Pick out every line in the entries below that contains the word "Open". Only matches with the same capitalization count.

---- ITEMS

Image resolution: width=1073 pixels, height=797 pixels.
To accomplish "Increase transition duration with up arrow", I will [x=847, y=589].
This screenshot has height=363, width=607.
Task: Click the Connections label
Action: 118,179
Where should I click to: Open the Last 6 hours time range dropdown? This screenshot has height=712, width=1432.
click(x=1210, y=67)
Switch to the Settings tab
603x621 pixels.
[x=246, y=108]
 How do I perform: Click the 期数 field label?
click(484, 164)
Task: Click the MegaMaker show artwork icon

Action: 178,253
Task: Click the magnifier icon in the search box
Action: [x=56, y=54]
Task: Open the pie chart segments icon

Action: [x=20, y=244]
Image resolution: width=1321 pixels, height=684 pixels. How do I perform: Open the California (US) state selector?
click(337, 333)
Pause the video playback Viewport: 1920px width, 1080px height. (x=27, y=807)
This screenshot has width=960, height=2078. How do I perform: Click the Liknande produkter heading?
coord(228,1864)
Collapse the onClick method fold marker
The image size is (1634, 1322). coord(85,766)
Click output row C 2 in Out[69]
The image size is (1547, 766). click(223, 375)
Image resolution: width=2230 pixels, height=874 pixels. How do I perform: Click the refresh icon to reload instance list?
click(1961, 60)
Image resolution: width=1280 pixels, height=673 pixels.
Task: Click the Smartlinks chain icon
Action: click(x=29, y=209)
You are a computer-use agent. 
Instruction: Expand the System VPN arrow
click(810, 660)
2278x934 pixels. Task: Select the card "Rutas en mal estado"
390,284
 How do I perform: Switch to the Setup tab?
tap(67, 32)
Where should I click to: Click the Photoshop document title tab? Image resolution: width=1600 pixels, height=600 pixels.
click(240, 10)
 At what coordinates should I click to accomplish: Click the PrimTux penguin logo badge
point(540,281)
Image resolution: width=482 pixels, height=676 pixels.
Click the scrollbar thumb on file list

--------

WRITTEN SOLUTION:
Where should I click to: Open the Last 6 hours time range dropdown? This screenshot has height=712, width=1432.
Task: Open the pie chart segments icon
Image resolution: width=1321 pixels, height=684 pixels. How do I perform: Open the California (US) state selector?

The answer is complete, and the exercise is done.